Mayes & Ellery and Don C. Mayes for Plaintiffs and Appellants.
Livingston & Borregard, Lawrence Livingston, Leo E. Borregard, Paul C. Maier, L. A. MacNicol and Isabella Grant for Defendants and Respondents.
CONLEY, P. J.
The appellants, Albert E. Gudel and Elsie L. Gudel, his wife, are dissatisfied with the judgment of the superior court which refuses to interfere with a sale of real property under a trust deed and ascertains the sums of money to be paid by the trustee to the several parties involved. Actually, the issues are quite simple when the extensive transcript and the lengthy briefs of the litigants are effectively penetrated. The briefs are extremely belligerent, and much good time and space are employed in casting charges and insinuations at the opposing sides; these efforts could have been much better spent in getting down to the few essentials involved in the litigation. Appellate briefs should generate light and not heat.

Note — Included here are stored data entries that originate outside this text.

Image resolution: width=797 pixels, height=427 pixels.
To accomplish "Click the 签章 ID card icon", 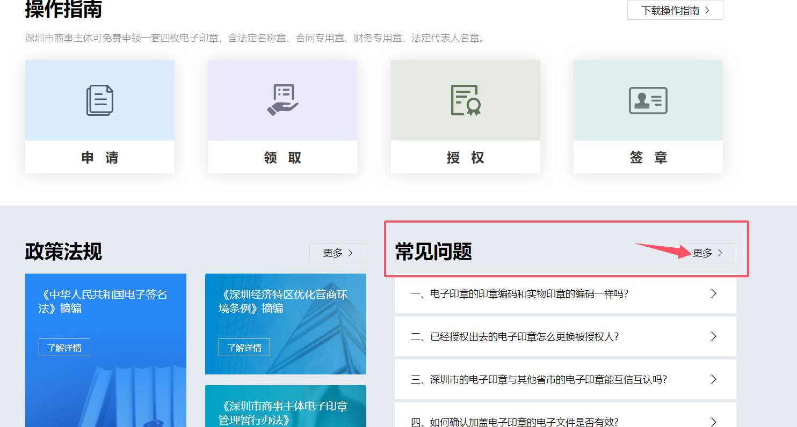I will pos(648,100).
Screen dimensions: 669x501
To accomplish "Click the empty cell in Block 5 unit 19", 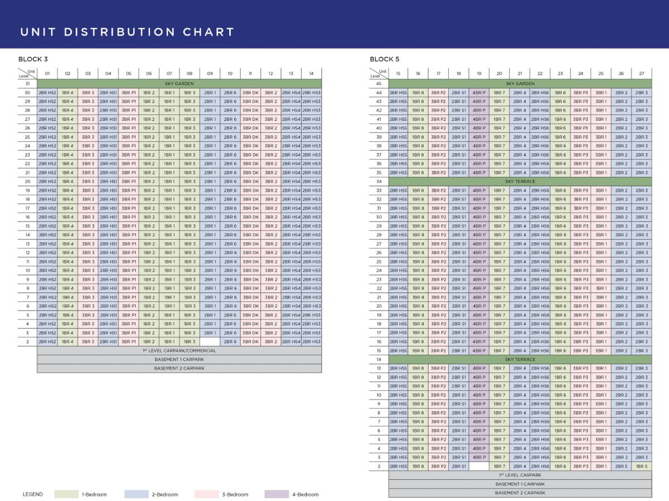I will [479, 466].
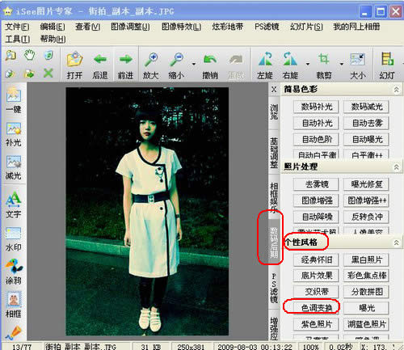Select the 裁剪 crop tool icon
This screenshot has width=404, height=350.
(x=323, y=59)
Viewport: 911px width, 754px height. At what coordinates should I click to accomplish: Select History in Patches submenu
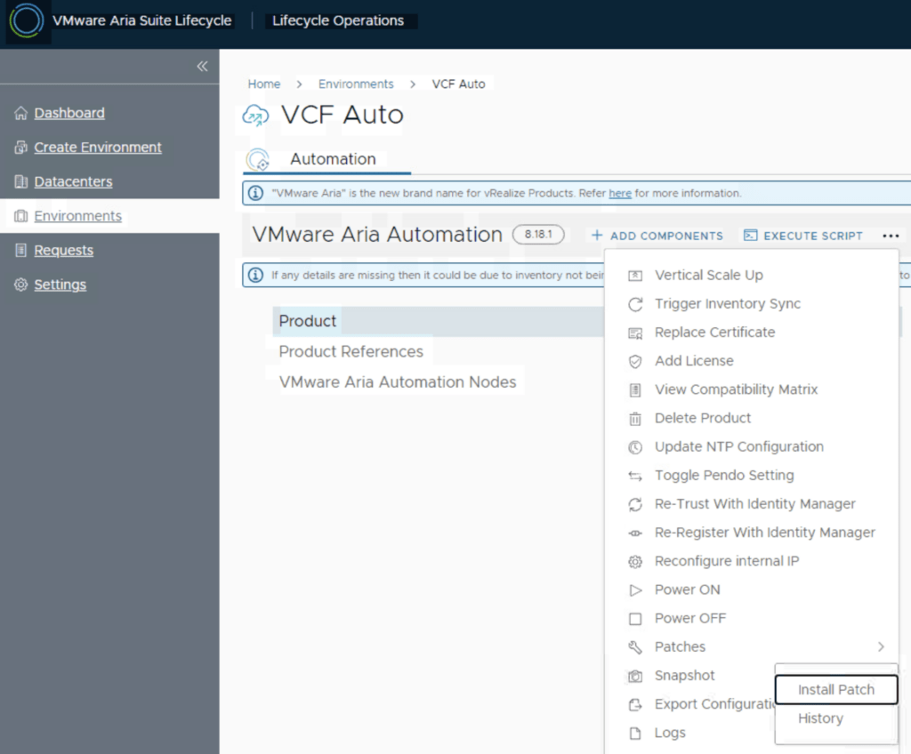coord(820,718)
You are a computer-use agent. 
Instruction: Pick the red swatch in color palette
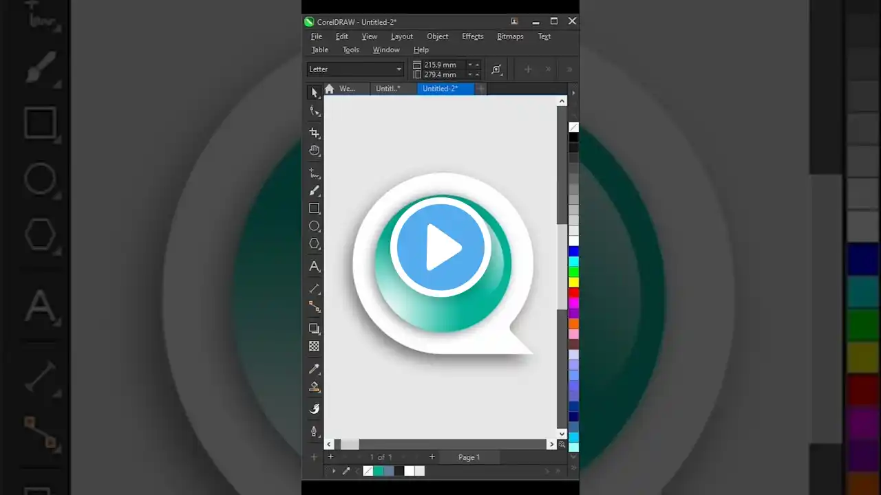click(573, 293)
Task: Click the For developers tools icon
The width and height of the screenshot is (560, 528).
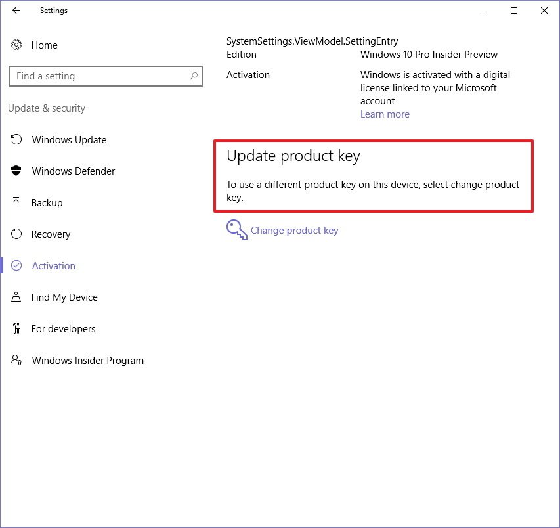Action: coord(17,329)
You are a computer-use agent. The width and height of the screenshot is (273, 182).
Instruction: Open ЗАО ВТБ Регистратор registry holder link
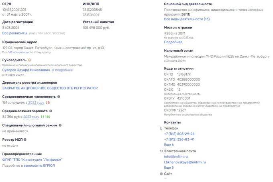coord(50,88)
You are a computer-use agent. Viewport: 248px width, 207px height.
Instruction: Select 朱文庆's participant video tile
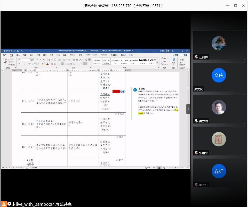coord(219,77)
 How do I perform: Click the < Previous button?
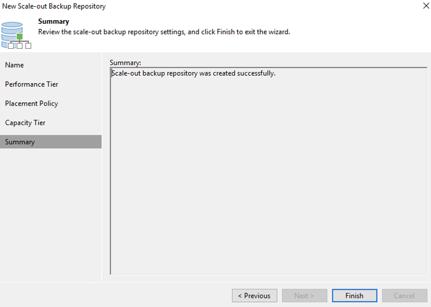[254, 296]
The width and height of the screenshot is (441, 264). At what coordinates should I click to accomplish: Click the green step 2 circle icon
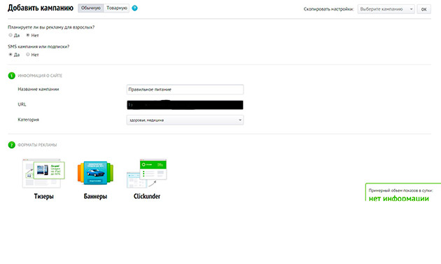[x=11, y=145]
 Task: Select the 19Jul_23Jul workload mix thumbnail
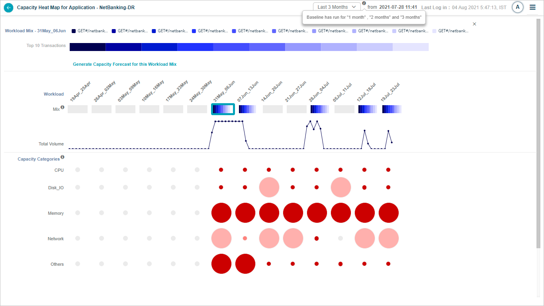tap(391, 109)
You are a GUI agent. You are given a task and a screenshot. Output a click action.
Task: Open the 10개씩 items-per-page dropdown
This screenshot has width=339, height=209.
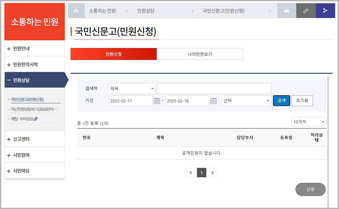point(309,122)
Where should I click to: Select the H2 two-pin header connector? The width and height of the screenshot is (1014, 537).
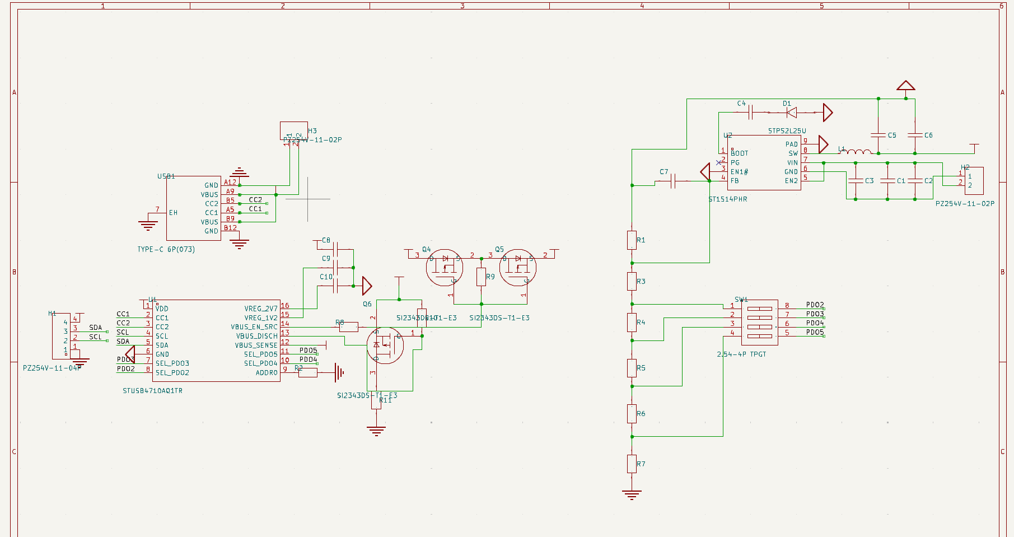pyautogui.click(x=973, y=181)
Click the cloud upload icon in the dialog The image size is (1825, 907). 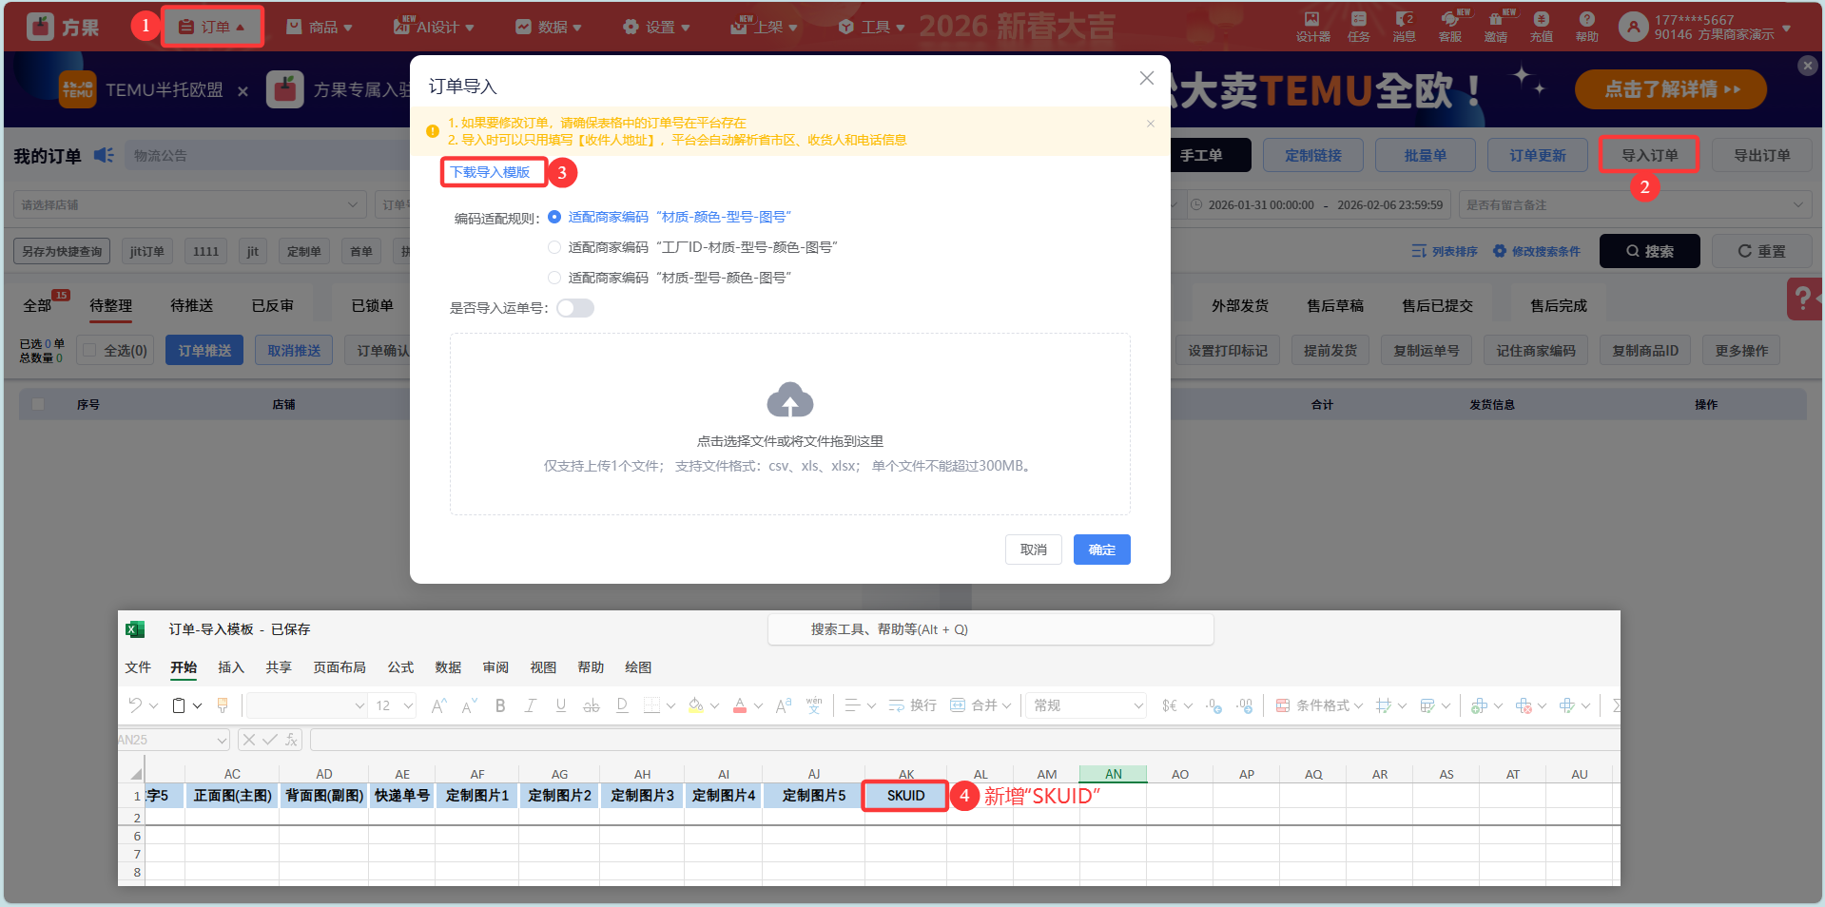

The appellants have moved this court to strike the first 134 pages of the reporter's transcript on the ground that they [200 Cal. App. 2d 851] deal with preliminary matters antecedent to the trial itself which were heard by another judge. An examination of this part of the record shows that all of the questioned pages, except two, involve proceedings relative to the preliminary injunction. These hearings eventuated in orders with respect to the injunction which could have been appealed separately. (Code Civ. Proc., § 963, subd. 2.) The two pages referred to deal with an order which was not itself appealable, namely, an order authorizing the expenditure by respondents of reasonable sums to protect their security.
 Normally, the reporter's transcript on appeal should not contain any of these matters. The Rules on Appeal contemplate the inclusion in the reporter's transcript of the oral proceedings at the trial itself, any instructions given and any instructions requested but refused, also depositions or portions thereof received in evidence or offered and rejected. (Rules on Appeal, rule 4(a); 4 Cal.Jur.2d, Appeal and Error, § 335, pp. 90-91, § 336, p. 91.) However, there are certain preliminary matters which, though leading to orders not in themselves appealable, may be reviewed upon the appeal from a judgment, and we do not hold that such preliminary matters, if an official court reporter has been present and reported them, cannot in special cases be incorporated in the reporter's transcript.
The motion to strike these portions of the reporter's transcript is resisted, partly on the ground that appellant did not seek the relief in the superior court afforded by rule 8 of the Rules on Appeal. The appellants, or the respondents, if not satisfied with the transcript as originally prepared, should file a request for correction in the lower court, and that court should then see to it that the transcript is in proper form. This was not done by appellants, and respondents argue that they are therefore estopped from making the present motion. Another ground of alleged estoppel consists in the fact that, at least in one instance, appellants' attorney referred in his briefs to a portion of the reporter's transcript which he now seeks to eliminate.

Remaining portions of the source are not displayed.